Des microbiologistes de l'Imperial College de Londres ont comparé les résultats de dix ans de travail avec les capacités de l'intelligence artificielle. Ils ont confié au système Google Co-scientist la tâche d'expliquer comment les éléments génétiques mobiles transfèrent les gènes de résistance aux antibiotiques entre les bactéries.
En 48 heures, l'IA, construite sur le modèle Gemini comme un système multi-agents, a proposé cinq hypothèses classées. La première correspondait exactement au mécanisme que les scientifiques avaient confirmé expérimentalement après des années de recherche en laboratoire.
Il s'agit des cf-PICIs — les îlots chromosomiques phagiques inductibles formant des capsides. Ces éléments sont capables de créer leurs propres enveloppes protectrices, mais pour infecter de nouveaux hôtes, ils détournent les structures caudales d'autres bactériophages.
Le chef de projet, le professeur José R. Penadés de l'Imperial College de Londres et de l'initiative Fleming, avec son co-auteur Tiago Dias da Costa, a publié les résultats dans la revue Cell. Ils ont spécifiquement choisi un problème déjà résolu mais non encore publié pour tester l'IA sur une réponse connue.
Penadés a même écrit à Google pour demander s'il y avait eu une fuite de données. L'entreprise a confirmé qu'il n'y avait pas eu accès aux résultats non publiés.

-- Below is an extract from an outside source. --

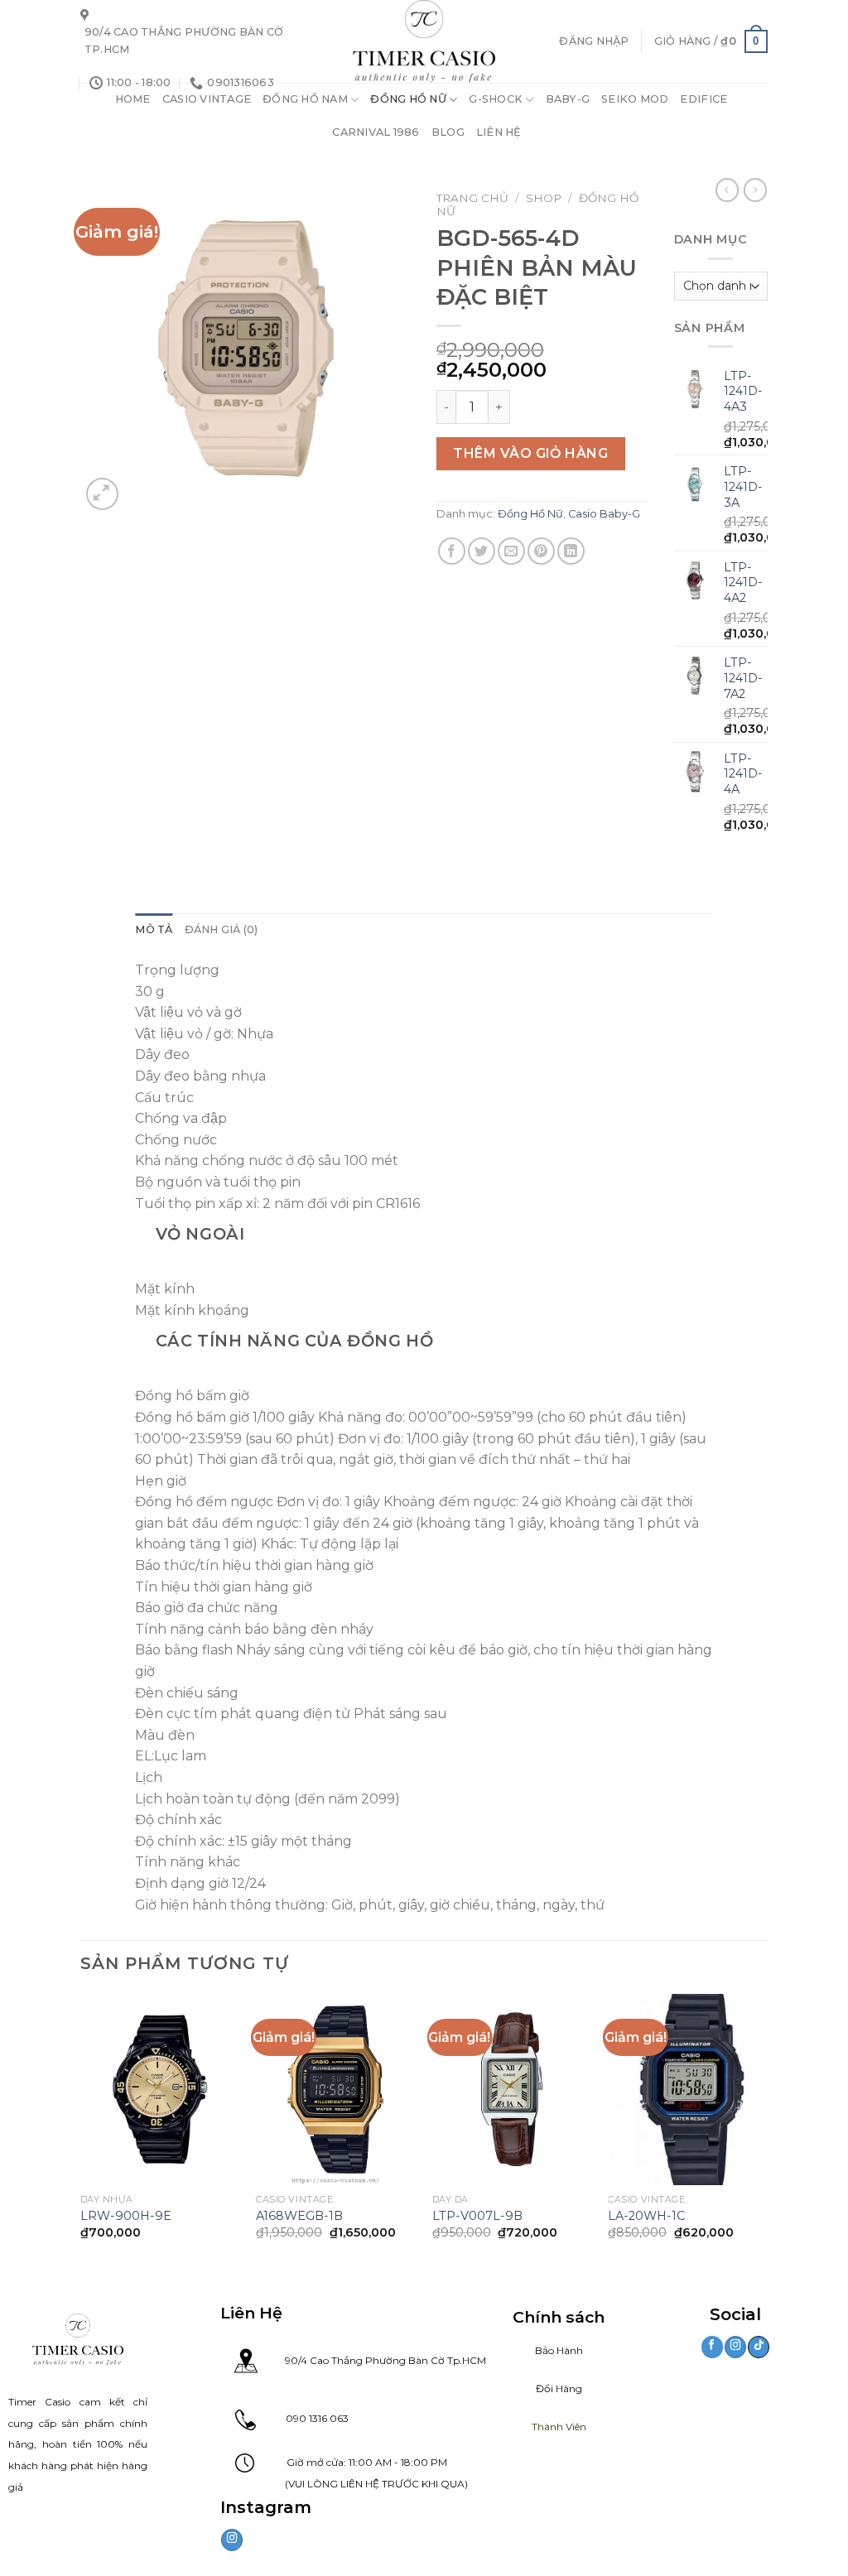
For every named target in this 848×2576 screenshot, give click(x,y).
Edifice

Les quatre autres hypothèses ont indiqué des directions que l'équipe n'avait pas envisagées auparavant. Elles sont maintenant testées en laboratoire.
Le test a montré que le système synthétise efficacement des données biologiques complexes et propose des hypothèses viables. Mais pourra-t-il accélérer les découvertes dans des domaines où il n'existe pas de référence prête pour comparaison ?
Les scientifiques soulignent que l'IA agit comme un outil de filtrage des idées et ne remplace pas des années d'expériences avec des échantillons réels. La publication dans Cell est parue en novembre 2025.